Personal information
- Date of birth: 6 January 1990 (age 36)
- Place of birth: Montluçon, France
- Height: 1.75 m (5 ft 9 in)
- Position: Midfielder

Senior career*
- Years: Team / Apps / (Gls)
- 2008–2009: Montluçon / 6 / (0)
- 2009–2010: AS Domérat / 13 / (1)
- 2010–2014: Moulins / 110 / (31)
- 2014–2017: Bourg-Péronnas / 56 / (10)
- 2017–2018: Stade Brest / 30 / (6)
- 2018–2019: Troyes / 11 / (0)
- 2019–2022: Clermont / 109 / (13)
- 2022–2023: Valenciennes / 23 / (2)
- 2023–2024: Newcastle Jets / 7 / (0)

= Jason Berthomier =

French footballer (born 1990)

Jason Berthomier (born 6 January 1990) is a French professional footballer who plays as a midfielder.

==Career==
Berthomier began his career at hometown club Montluçon in 2008 before dropping into regional football with AS Domerat during the 2009–10 season.
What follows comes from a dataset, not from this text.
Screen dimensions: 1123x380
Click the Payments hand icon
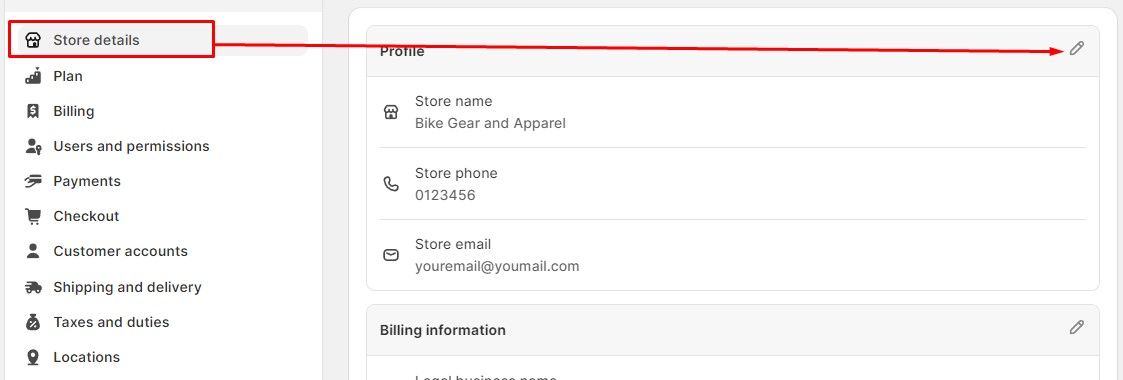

He subsequently spent four seasons with Moulins of the Championnat de France amateur, where he scored 31 goals in 110 league matches, before joining Bourg-Péronnas in the summer of 2014. In his first season with the club he was a regular starter as the team won promotion to Ligue 2, the second highest division of French football, for the first time in their history.

In August 2023, Berthomier signed for A-League club Newcastle Jets.